At the centre of the organisation is a self-styled “godman”, Virendra Dev Dixit, with a chequered history including allegations of sexual assault dating to 1998. He is currently being sought by police and could not be reached for comment.

Accusations contained in documents filed with the Delhi high court allege that Dixit, 75, is portrayed by ashram workers as an incarnation of the Hindu god Krishna, with the women and girls cast as his gopis, or wives.

The group claims to be a fundamentalist offshoot of Brahma Kumaris, an Indian spiritual movement with about 800,000 members and branches around the world including in the US, Australia and the UK. Brahma Kumaris disavowed Dixit decades ago and reject his beliefs.

Families have complained of losing daughters to Dixit’s organisation for decades but have been unable to secure official attention until this year, when the Delhi high court took up a public-interest lawsuit against the group.

The case was spurred by the November disappearance of a 24-year-old woman from a town near Jaipur in Rajasthan state. Family members said she had initially become involved in yoga and meditation events put on by the Brahma Kumaris.

But quietly, over the past five years, she was growing closer to members of Dixit’s group.

One day last month, in what investigators believe is standard practice for new converts, the woman entered a local police station with a signed affidavit declaring she was joining the AVV of her own free will. Soon after, she vanished.

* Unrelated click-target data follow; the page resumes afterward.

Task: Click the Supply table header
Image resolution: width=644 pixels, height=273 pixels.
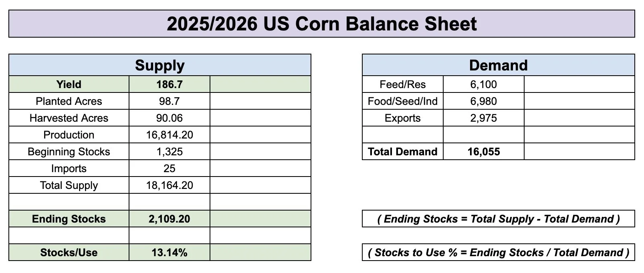Action: 160,65
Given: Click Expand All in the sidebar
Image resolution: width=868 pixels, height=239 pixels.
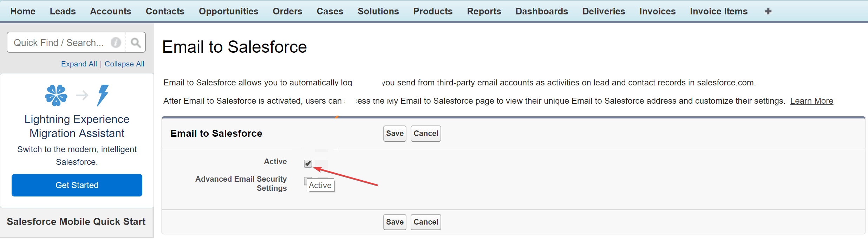Looking at the screenshot, I should (x=79, y=64).
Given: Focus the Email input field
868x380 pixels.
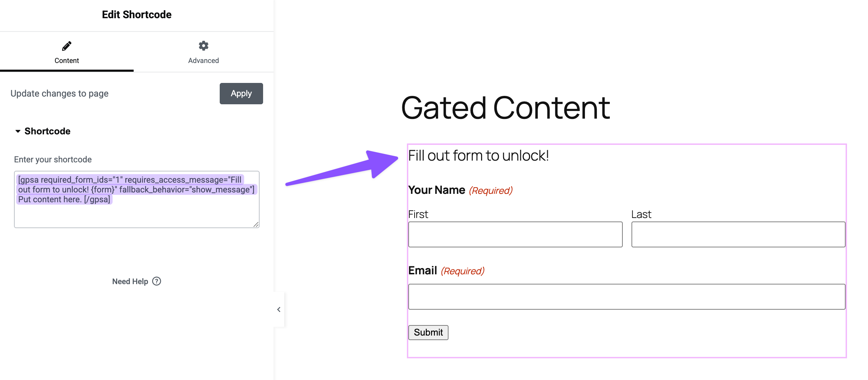Looking at the screenshot, I should click(627, 297).
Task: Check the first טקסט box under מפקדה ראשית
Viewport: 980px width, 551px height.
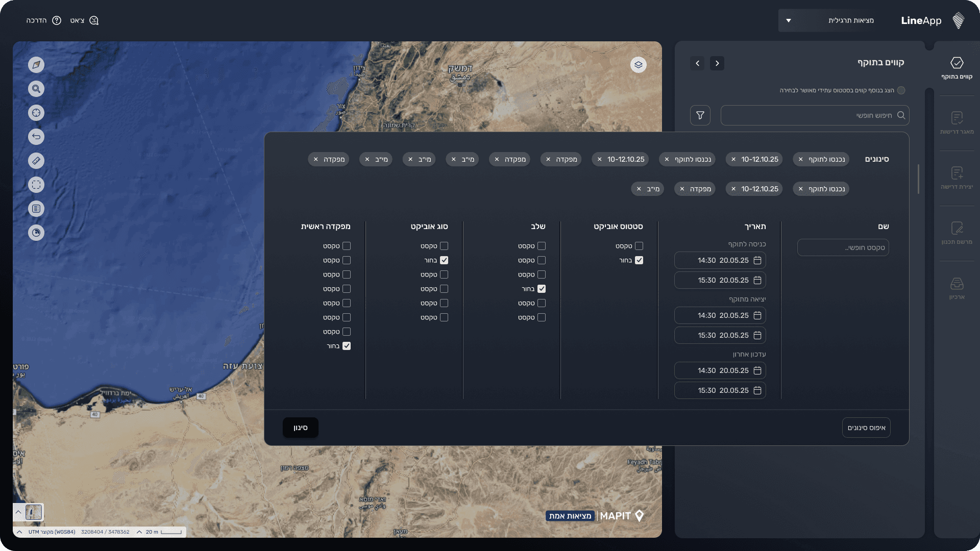Action: tap(347, 246)
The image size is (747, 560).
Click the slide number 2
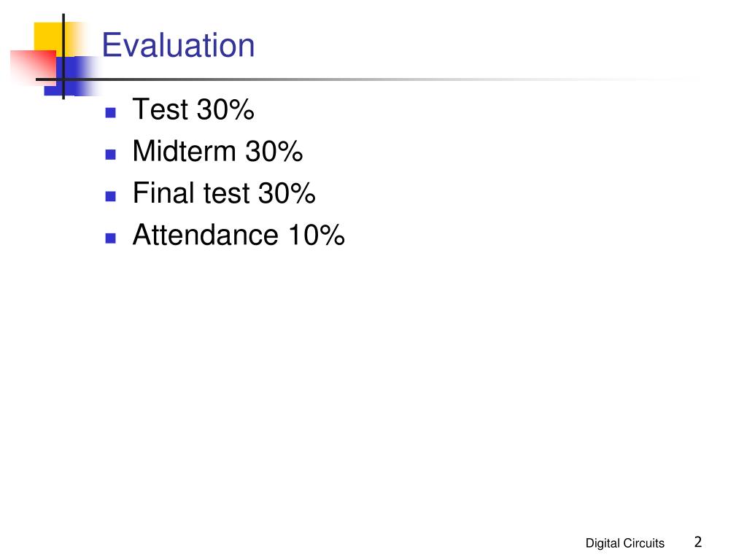[x=698, y=542]
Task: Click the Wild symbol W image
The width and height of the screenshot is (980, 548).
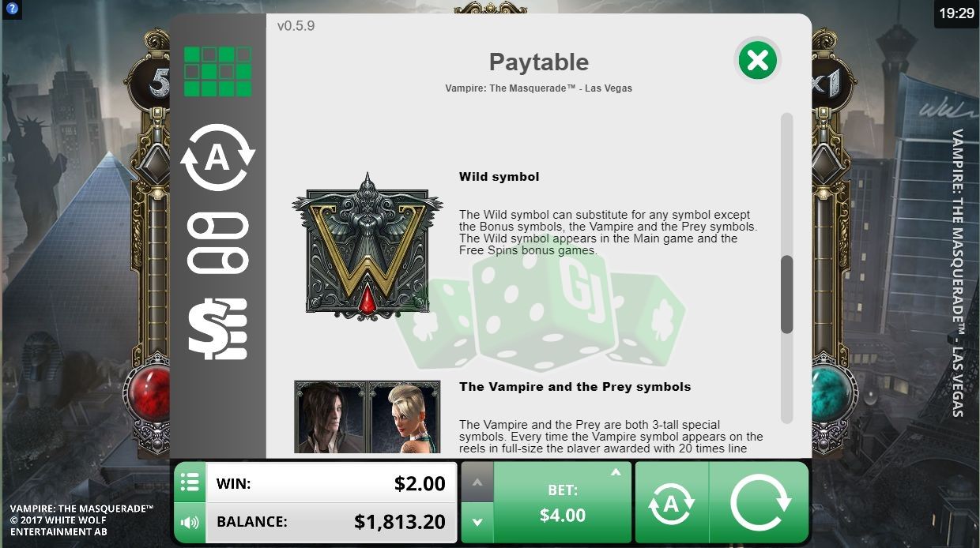Action: pos(368,246)
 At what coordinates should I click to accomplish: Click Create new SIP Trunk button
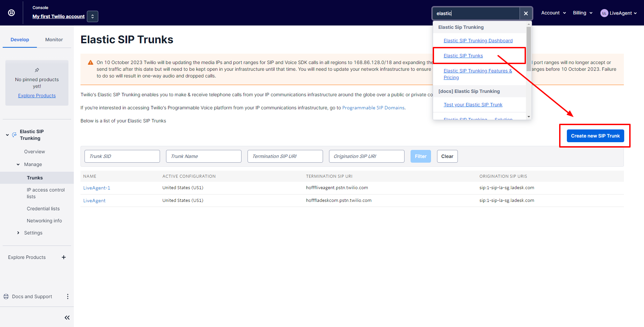click(595, 136)
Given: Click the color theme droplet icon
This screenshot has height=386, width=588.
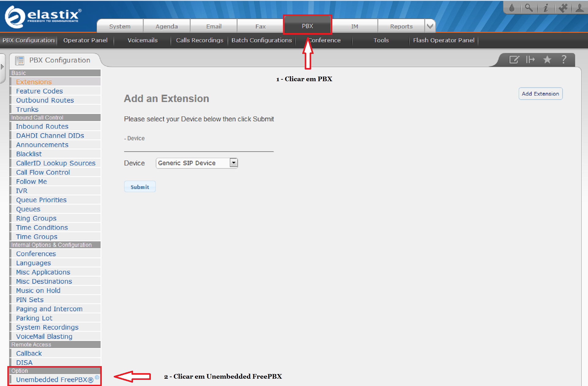Looking at the screenshot, I should (511, 8).
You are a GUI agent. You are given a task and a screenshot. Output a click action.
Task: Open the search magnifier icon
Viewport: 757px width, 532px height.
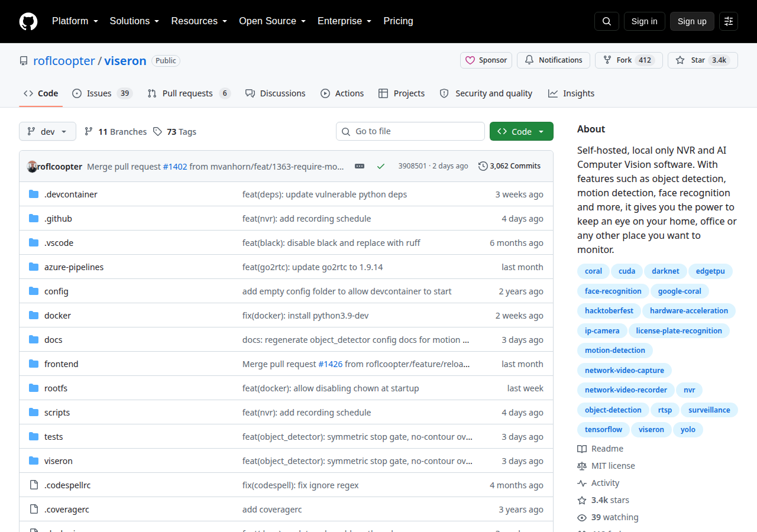pyautogui.click(x=607, y=21)
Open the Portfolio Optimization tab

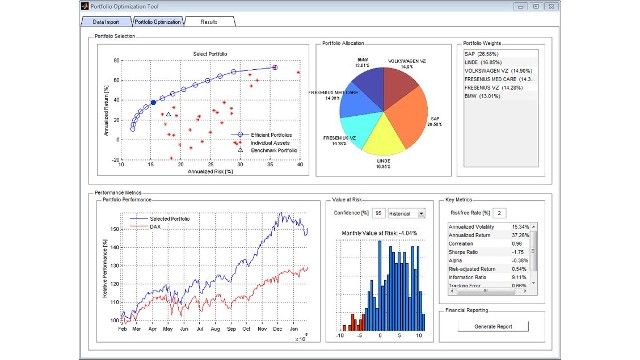[x=158, y=22]
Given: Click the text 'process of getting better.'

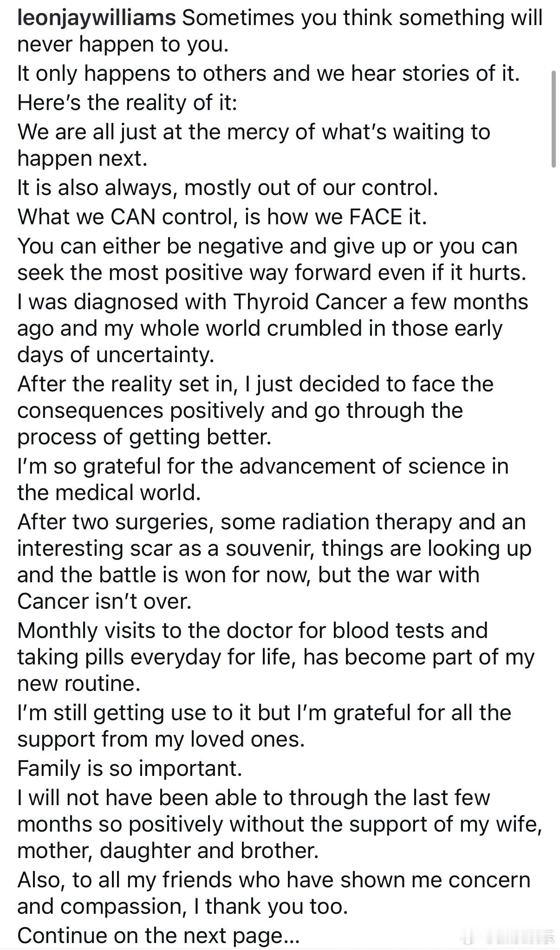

A frantic search effort by the family traced the woman to a large Dixit ashram in Rohini, a neighbourhood in the north-west of the capital.

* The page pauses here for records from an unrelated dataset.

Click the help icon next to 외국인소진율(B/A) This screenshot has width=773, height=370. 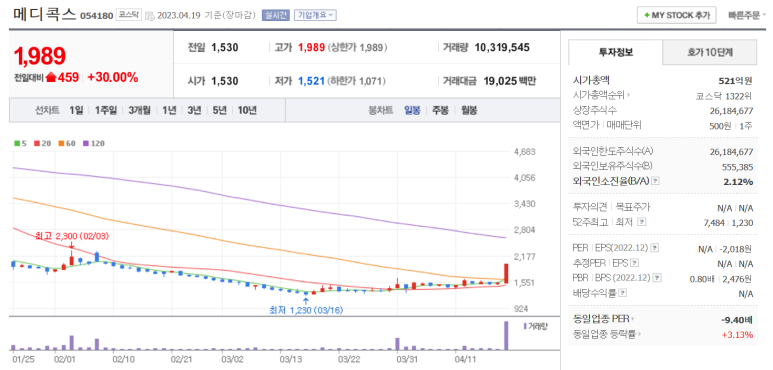(655, 181)
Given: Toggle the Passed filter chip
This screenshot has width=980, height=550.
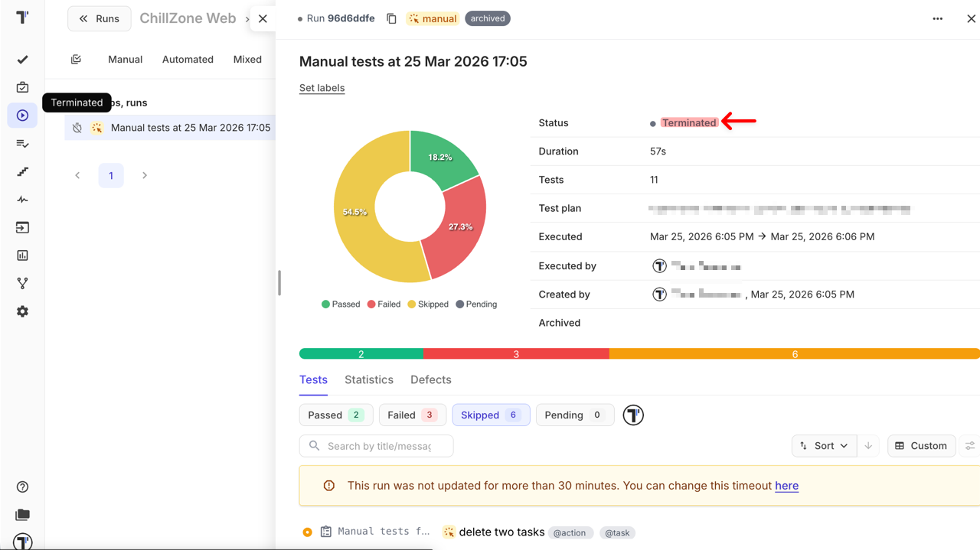Looking at the screenshot, I should click(335, 415).
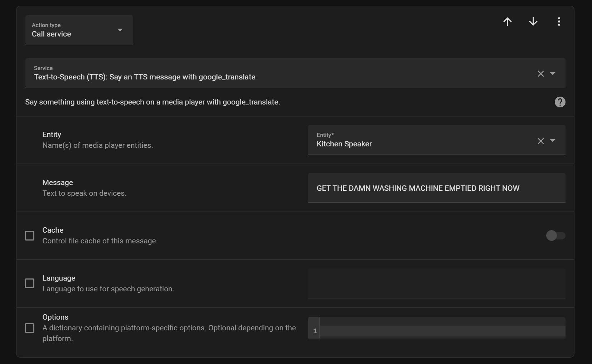Click line number 1 in the Options editor

[314, 331]
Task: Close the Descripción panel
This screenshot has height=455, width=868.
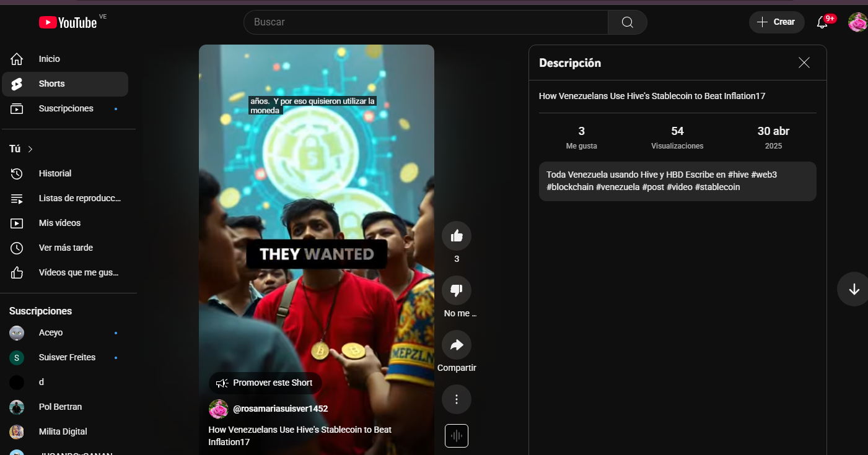Action: 804,63

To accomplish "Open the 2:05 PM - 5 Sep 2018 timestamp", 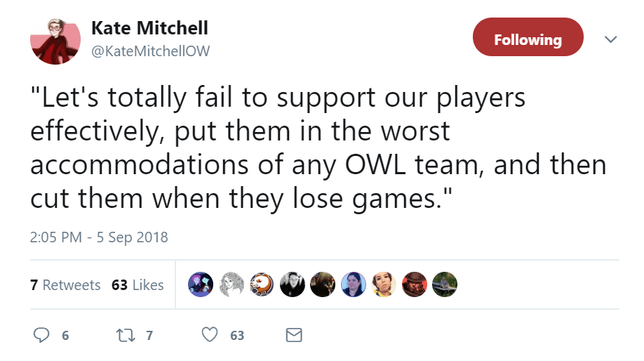I will 99,237.
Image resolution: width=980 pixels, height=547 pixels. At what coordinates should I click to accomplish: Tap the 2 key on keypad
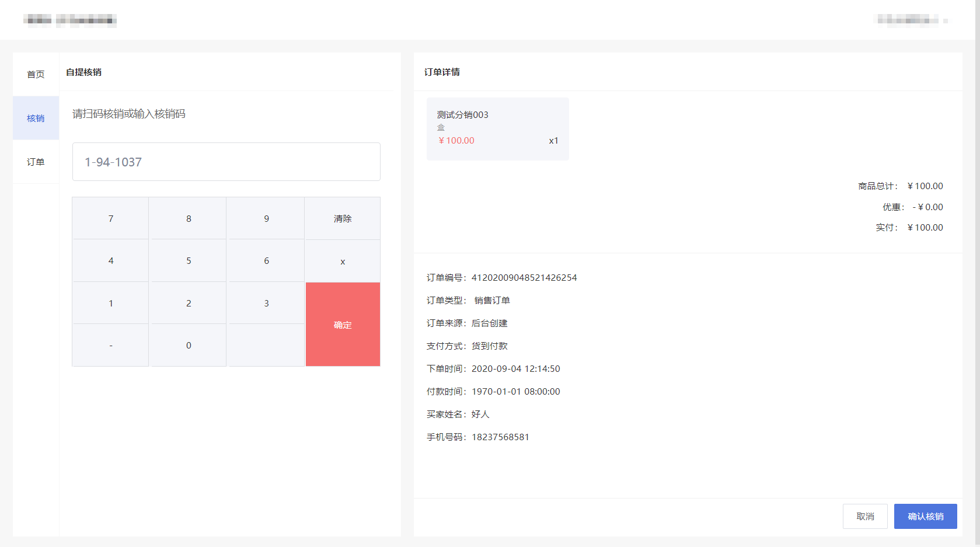point(189,303)
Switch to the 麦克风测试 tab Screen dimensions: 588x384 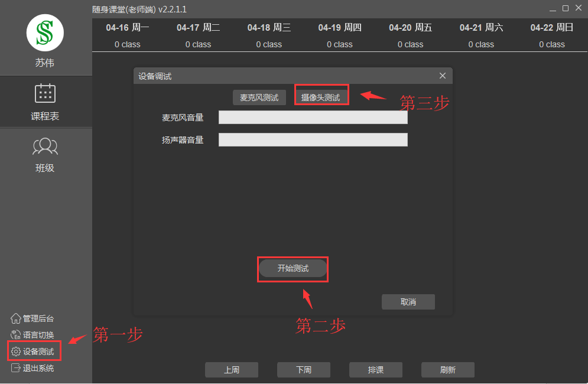[259, 97]
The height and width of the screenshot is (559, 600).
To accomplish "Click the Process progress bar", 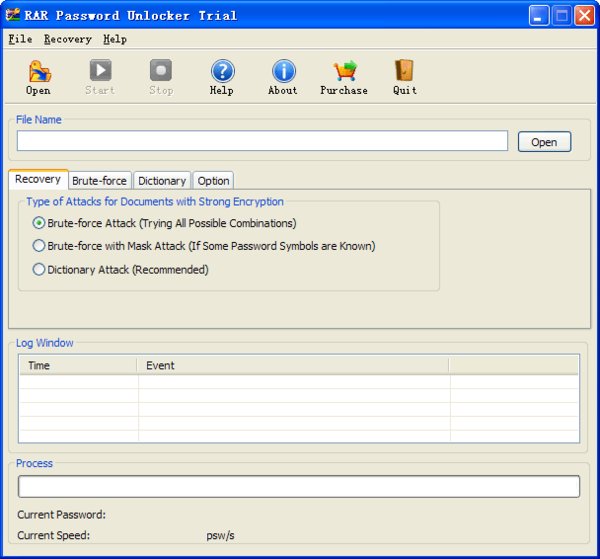I will click(298, 486).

In submissions to the Delhi high court, the family say they were only permitted to meet their daughter after protesting for days, and had to pass through seven layers of locked gates to meet her. They claim she was flanked by women guardians, and appeared to be anaesthetised.

“The girl told them, I am 24, I have come here of my own wish, and I should not be forced to go back,” said Satendra Singh Rathore, a lawyer for the family.

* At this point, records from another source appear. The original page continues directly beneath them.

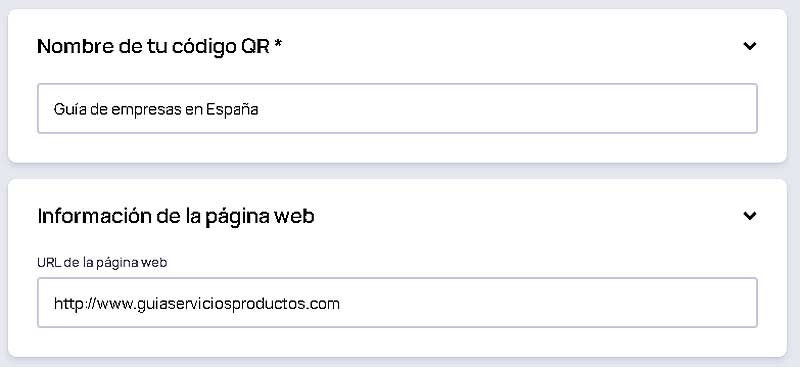This screenshot has height=367, width=800.
Task: Collapse the Nombre de tu código QR section
Action: pyautogui.click(x=749, y=46)
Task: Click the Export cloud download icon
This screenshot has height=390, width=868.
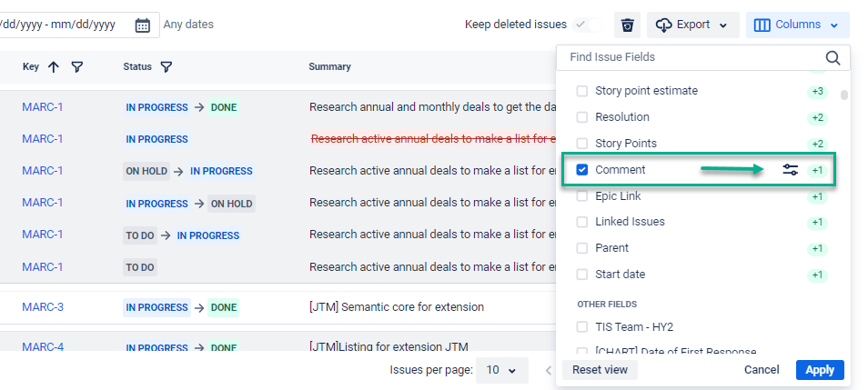Action: pos(664,25)

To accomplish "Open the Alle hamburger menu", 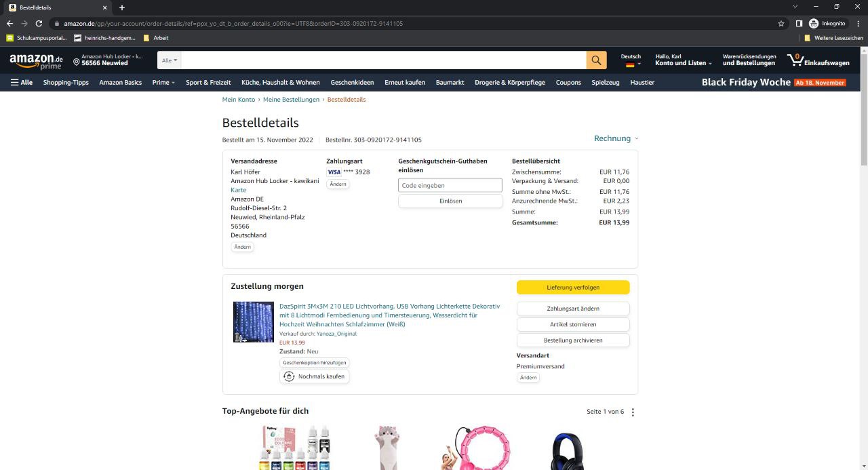I will pyautogui.click(x=22, y=83).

After their story was broadcast by Indian media, disaffected former members of the group and other families searching for their daughters reached out with their own allegations against Dixit.

According to the public-interest lawsuit, they include accusations that Dixit has sexually assaulted multiple women and children and keeps residents confined in conditions “worse than farm animals”.

A spokeswoman for the AVV declined to comment but the organisation has previously said its residents stay of their own volition and are well-treated.

In a society riven by caste hierarchy and yawning economic inequality, ashrams and large-scale spiritual communities, called deras, were an appealing site of social equality and fraternity, said Ronki Ram, a professor of political science at Panjab University.

Their popularity has grown as India’s economy has opened to the world and incomes have soared in past decades. “Once people have everything, a partner, a good job, a family, and find they are not really happy, they go to a dera,” Ram said.

Spiritual organisations have also stepped to provide welfare in places where the state had retreated, he said. “Some have their own schools, hospitals. When the state starts withdrawing from providing basic facilities, the deras fill in the gaps.”

He said politicians have been more likely to seek out gurus for votes than to try to regulate their communities: “They see [the gurus] have a large numbers of followers who can be constituencies.”

Dixit has never registered his organisation with the government. Years of criminal complaints against the guru did not heed a single inspection of his properties. Maliwal said it was typical of the lawless environment in which many spiritual leaders operated. “Nobody bothers to go inside their ashrams,” she said.

“These babas are very influential people, they have a lot of clout. Sometimes they have mafias, and sometimes they are mafias. Nobody wants to deal with this issue.”